Di Marco Corradi
Era venuto a Santo Stefano, alloggiando a Marina degli Aregai, 18 anni fa dopo una dispendiosa missione spaziale. E pure 15 anni fa. Ci è tornato in questi giorni per una vacanza. Paolo Nespoli, astronauta milanese, 69 anni, ha raccontato le sue esperienze nello spazio in un incontro organizzato questa sera nel resort sanstevese.
Racconti di spazio con Paolo Nespoli
«Non siamo scienziati – ha spiegato – ma dobbiamo avere qualche competenze. Mi è capitato di parlare con il Papa e mezz’ora dopo farmi da fare per aggiustare il gabinetto». Nello spazio il corpo cambia per mancanza di gravità. «Lo scheletro perde importanza. Le ossa si assottigliano. Il cervello impara a utilizzare diversamente i muscoli. Si sta solo in equilibrio. A terra ci si riadatta velocemente ma non completamente: se si inciampa si cade. Ci vogliono cinque o sei mesi per recuperare del tutto. Ricordo che ero seduto alla scrivania e mi si gonfiavano i piedi».
In missione si è ritrovato con tanti colleghi di nazionalità diverse. «Faccio una battuta. Dallo spazio non si vedono i confini. E nello spazio si perde il senso di nazionalità. Si compie un giro completo della Terra in un’ora e mezzo e si vede un’alba e un tramonto. E si avverte anche il cambio di stagione».
«Avere il coraggio di pensare all’irrealizzabile»
Nel 2011 rieccolo a Santo Stefano per un periodo di riabilitazione. «Dopo essere stato nello spazio sei mesi ho trascorso un periodo qui. Quando scendi ti mettono disteso per riadattare il cuore e circolazione. E riacquisire il senso dell’equilibrio. Nello spazio all’inizio è po’ come avere il mal di mare. Alcuni stanno molto male. Due o tre giorni ci si adatta. Si è distanti dalla famiglia. Mi godevo lo spettacolo e vedo una massa sul golfo del Messico. Pensavo finisse a Houston dove c’erano mia moglie due figli. Chiamo casa, mia moglie stava vivendo un uragano. Al ritorno ho fatto un paio di settimane ad Aregai. A Santo Stefano mia figlia ha ritrovato l’altalena che utilizzava quando aveva cinque anni. Oggi nello spazio vanno anche non astronauti. Non chiamateli turisti spaziali! Si arrabbiano. Nella mia carriera ho preso qualifica su Shuttle e sulla Soyuz. Hi dovuto prepararmi quindici anni. Loro invece…».

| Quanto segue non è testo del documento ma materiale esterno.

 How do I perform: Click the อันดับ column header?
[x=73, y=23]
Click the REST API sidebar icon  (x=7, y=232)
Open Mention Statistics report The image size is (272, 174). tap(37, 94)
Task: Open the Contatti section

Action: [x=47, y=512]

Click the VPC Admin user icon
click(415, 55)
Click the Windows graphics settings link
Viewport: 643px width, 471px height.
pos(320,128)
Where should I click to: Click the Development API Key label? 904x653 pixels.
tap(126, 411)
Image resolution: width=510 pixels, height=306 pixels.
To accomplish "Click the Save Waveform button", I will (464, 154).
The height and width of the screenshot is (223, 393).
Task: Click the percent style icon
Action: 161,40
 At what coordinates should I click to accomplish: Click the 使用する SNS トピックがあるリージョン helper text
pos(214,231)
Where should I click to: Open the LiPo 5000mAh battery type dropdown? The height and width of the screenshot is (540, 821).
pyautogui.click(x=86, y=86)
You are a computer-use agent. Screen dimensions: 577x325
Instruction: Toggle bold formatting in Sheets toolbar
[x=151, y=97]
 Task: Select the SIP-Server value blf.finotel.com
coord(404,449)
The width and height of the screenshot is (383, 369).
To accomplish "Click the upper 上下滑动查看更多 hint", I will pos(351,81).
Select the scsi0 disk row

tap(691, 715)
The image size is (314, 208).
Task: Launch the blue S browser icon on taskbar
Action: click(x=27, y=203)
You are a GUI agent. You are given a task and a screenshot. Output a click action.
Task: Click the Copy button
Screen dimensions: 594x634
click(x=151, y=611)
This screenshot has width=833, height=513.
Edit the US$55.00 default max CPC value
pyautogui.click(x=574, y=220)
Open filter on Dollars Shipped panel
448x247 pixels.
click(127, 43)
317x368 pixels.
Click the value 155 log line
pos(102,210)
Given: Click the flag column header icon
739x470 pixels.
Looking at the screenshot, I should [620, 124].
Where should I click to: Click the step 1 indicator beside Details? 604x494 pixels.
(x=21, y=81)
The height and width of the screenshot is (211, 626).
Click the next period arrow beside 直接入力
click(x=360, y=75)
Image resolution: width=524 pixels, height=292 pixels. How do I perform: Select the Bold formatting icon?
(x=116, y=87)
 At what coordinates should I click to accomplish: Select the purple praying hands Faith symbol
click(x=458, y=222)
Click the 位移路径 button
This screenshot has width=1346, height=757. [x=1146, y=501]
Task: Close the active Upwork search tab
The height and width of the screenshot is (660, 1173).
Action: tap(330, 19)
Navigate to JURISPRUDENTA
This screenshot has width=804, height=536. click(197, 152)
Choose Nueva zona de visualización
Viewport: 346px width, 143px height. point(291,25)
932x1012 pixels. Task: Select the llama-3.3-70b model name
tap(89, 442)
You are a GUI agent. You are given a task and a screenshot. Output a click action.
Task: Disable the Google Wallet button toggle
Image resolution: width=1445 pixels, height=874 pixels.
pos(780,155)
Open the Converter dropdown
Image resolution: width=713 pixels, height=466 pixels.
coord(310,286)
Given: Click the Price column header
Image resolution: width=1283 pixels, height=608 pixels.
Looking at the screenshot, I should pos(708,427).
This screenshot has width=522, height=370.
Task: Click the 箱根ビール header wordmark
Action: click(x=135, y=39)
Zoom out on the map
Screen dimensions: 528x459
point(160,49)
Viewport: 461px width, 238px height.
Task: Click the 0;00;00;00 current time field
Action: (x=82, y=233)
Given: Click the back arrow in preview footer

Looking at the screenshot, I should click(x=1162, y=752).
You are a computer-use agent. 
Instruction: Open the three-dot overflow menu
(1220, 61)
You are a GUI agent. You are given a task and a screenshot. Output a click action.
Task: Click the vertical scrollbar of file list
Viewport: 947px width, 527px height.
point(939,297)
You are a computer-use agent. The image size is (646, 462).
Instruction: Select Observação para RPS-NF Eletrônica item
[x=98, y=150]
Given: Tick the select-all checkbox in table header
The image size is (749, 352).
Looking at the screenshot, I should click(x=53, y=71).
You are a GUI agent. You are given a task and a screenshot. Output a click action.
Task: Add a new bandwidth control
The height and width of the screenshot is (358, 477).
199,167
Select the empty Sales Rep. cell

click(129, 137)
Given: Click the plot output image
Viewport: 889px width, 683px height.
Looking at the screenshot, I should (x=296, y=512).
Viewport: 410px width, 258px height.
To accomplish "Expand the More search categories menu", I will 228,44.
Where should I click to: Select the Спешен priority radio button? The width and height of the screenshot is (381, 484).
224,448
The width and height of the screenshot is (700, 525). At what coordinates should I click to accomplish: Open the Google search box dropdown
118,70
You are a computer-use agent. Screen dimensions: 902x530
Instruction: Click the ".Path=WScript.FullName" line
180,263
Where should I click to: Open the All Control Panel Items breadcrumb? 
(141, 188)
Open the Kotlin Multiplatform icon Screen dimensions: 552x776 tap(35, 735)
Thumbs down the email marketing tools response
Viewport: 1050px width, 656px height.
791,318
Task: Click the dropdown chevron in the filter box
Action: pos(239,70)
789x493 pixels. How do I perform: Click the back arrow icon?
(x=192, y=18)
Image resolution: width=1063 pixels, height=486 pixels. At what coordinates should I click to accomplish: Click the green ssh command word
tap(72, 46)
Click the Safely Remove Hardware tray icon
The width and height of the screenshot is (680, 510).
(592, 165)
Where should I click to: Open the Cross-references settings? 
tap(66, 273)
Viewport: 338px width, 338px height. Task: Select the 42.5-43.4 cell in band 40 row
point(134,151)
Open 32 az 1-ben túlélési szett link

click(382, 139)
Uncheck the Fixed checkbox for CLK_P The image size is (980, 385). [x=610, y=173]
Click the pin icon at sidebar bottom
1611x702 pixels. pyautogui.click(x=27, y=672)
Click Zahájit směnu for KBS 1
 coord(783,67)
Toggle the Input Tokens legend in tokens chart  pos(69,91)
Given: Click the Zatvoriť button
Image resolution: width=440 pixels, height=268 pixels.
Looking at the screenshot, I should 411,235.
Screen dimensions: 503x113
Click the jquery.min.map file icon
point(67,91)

Oggi, astronauta dismesso, Nespoli insegna. «Bisogna avere il coraggio di pensare all’impossibile, all’irrealizzabile. Lo dico ai miei allievi». Ma nel tempo libero, nello spazio, che si fa? «Ho portato le carte. Ho aperto il mazzo e… sono volate vie. Si possono vedere film. Un libro. Telefonare. Leggere giornali e riviste online. Nello spazio si lavora 12 ore e 12 ci si riposa».
E ancora: «Mi sono divertito a fare foto. Soprattutto all’Italia. Ne ho fatte 500 mila una volta e 100 mila un’altra. E ho cercato le piramidi. Non ho visto la Muraglia cinese. Dopo quattro o cinque settimane viene un po’ di nostalgia della Terra. E ti viene in mente di fare analisi filosofiche. Alla fine mi sono chiesto se sto utilizzando efficacemente il tempo che mi è concesso».
Compiaciuta anche Beatrice Parodi, patron del gruppo che gestisce la struttura: «Fa piacere avere ospiti di questi genere».